I hate to see you in the mood of your last letter, Rob. Disillusioned, even disgusted, that all you have before you is a $1200 debt, no degree, no work, and the responsibilities of manhood that none of us feels prepared for. It’s something we have to do alone. And for me the future is both terror and boundless confidence. What do you see there? … I can see that you have, and have had, tremendous aspirations. You want to do a hell of a lot with your life. And we all should be able to … I don’t even know what it is we’re going to change in the world, what destroy, what build, what abandon, what create. I think it means abandoning the religious justification for life and finding a meaning in the world itself. But people are replacing religion with ideologies and nationalism. They believe in those abstractions in the same way they believed in God. And they have as little to do with flesh and blood. So I don’t know where our generation is going to take the world. The radicals and hippies share the illusion that it is going to be the age of Aquarius once the old order is swept away. Harmony and understanding, peace and euphoria. Social concern to wipe away hunger and suffering. I believe in that illusion too. But the act of creating something involves as much suffering and despair and false starts as destruction does. We both know the despair of trying to create something of value in literature. Imagine trying to create a new world, a new way of life even for yourself – let alone trying to make sense for everyone, as many are … Purgatory poised between a nuclear hell – which for some irrational reason I don’t believe will come – and the limits of our creative potential.

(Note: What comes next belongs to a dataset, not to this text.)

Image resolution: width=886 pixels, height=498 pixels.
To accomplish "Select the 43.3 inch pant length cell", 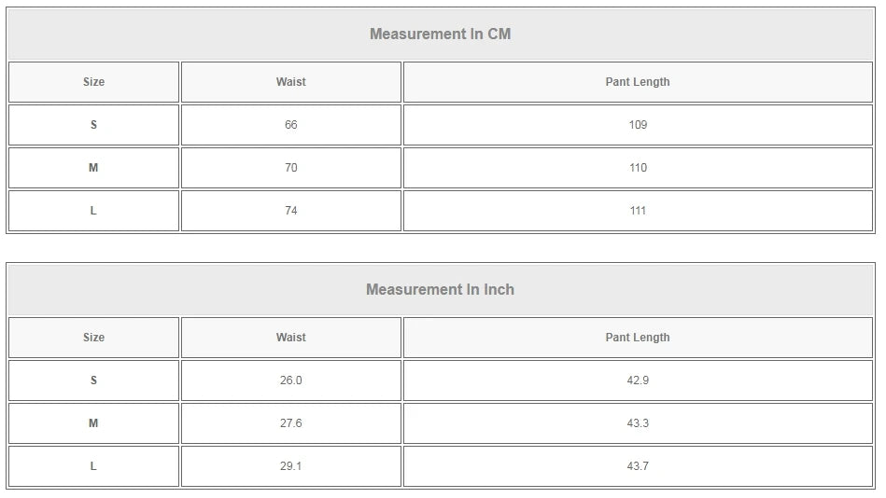I will coord(638,423).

Big thoughts, easy to smile at from a distance of decades. “Weren’t we intense!” Rob writes on a sticky note attached to one of the letters. Yes, it is easy to forget all the striving that went into whatever it is we valued more highly at the time than friendship. How intense we were!

When I saw you at Christmas you were less excited and carefree than usual … I understand the frustration and the sheer weight of life I think you’re feeling, but I hate psychology, and you’d probably be angry if I started telling you about yourself. I know we’ll always be friends, but I also know how fast people can change … Every time I get a letter I long to be there talking to you – but I’m not comfortable to talk to, am I?

When we get together again in 2016, fifty years after those earliest letters, our talk is comfortable enough. Our lives have taken different courses, but we soon feel at home in each other’s company. Rob lives in a big house in a small town; I’m the opposite – small house, big town. His second wife has brought him a large family and grandchildren he loves; I am still in love with the woman I met on the university literary magazine, who became a character in my letters as the sixties turned to the seventies. Rob and I spend an afternoon reminiscing about our childhood adventures, mourning the death of a friend neither of us had heard from in years. But the silence in the middle of our lives is a loss that can’t be repaired. We search each other’s face for the child we remember as if looking into a cloudy mirror. But we have missed too much. We weren’t there to see the other’s face acquire those lines, that cautious smile. The space between us is a lifetime of experience not shared. That letters from our youth together have survived is little short of a miracle, but the missing years cannot be miraculously restored. We’ll keep in touch, of course, the way people do. But the lost years will always be there, perhaps brooding poems.